3 years ago

Alpine bogs of southern Spain show human-induced environmental change superimposed on long-term natural variations

Patricia Ruano, Gonzalo Jiménez-Moreno, María J. Ramos-Román, Antonio García-Alix, Jaime L. Toney, Junichiro Kuroda, R. Scott Anderson, Antonio Delgado Huertas, Ignasi Queralt, Francisco J. Jiménez-Espejo
Recent studies have proved that high elevation environments, especially remote wetlands, are exceptional ecological sensors of global change. For example, European glaciers have retreated during the 20th century while the Sierra Nevada National Park in southern Spain witnessed the first complete disappearance of modern glaciers in Europe.

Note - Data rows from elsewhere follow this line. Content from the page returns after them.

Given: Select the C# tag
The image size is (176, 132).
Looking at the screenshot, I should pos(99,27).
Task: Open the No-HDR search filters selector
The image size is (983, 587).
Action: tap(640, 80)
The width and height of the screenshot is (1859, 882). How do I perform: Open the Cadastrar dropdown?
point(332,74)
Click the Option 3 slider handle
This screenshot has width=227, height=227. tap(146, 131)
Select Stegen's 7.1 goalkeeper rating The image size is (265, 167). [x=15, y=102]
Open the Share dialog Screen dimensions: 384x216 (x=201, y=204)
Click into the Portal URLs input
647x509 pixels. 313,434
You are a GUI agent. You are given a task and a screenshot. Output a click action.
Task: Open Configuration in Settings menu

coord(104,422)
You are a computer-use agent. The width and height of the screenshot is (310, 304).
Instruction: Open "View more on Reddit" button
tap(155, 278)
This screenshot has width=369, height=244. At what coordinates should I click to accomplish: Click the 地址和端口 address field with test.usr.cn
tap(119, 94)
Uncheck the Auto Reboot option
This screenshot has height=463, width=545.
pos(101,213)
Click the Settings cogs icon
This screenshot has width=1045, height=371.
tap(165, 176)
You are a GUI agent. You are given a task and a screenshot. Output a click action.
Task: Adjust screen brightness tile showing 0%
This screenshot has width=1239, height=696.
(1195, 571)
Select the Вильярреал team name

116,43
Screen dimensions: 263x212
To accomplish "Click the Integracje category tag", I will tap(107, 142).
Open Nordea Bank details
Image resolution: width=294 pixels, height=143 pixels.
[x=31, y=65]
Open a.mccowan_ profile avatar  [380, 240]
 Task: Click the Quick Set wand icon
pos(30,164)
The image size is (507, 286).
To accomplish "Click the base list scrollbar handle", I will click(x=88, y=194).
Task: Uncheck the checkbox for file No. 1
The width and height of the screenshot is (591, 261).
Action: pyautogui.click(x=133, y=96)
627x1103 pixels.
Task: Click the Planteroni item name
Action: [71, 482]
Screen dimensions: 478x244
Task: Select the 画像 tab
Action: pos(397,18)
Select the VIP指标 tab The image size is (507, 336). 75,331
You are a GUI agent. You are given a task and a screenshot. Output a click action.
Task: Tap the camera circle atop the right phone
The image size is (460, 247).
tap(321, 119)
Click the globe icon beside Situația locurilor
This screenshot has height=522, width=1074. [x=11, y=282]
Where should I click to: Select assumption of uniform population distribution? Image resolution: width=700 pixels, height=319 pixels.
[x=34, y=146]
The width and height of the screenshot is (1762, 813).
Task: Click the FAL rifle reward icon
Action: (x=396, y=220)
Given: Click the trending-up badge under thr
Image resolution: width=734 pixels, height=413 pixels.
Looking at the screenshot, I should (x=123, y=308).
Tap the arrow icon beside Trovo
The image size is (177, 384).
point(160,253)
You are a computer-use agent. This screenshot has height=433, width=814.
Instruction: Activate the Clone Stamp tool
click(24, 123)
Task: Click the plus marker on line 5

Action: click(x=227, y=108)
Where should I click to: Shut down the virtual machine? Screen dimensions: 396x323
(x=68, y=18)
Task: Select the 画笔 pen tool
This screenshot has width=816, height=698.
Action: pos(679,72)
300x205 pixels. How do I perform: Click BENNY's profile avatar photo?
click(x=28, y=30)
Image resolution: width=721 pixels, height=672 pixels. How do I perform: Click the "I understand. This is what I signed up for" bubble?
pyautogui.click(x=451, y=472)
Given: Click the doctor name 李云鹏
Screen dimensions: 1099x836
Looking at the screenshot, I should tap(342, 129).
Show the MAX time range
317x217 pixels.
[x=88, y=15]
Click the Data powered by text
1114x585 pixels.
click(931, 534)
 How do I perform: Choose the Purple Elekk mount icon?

Given that the effects of climatic fluctuations on local ecosystems are complex in these sensitive alpine areas, it is crucial to identify their long-term natural trends, ecological thresholds, and responses to human impact. In this study, the geochemical records from two adjacent alpine bogs in the protected Sierra Nevada National Park reveal different sensitivities and long-term environmental responses, despite similar natural forcings, such as solar radiation and the North Atlantic Oscillation, during the late Holocene. After the Industrial Revolution both bogs registered an independent, abrupt and enhanced response to the anthropogenic forcing, at the same time that the last glaciers disappeared. The different response recorded at each site suggests that the National Park and land managers of similar regions need to consider landscape and environmental evolution in addition to changing climate to fully understand implications of climate and human influence.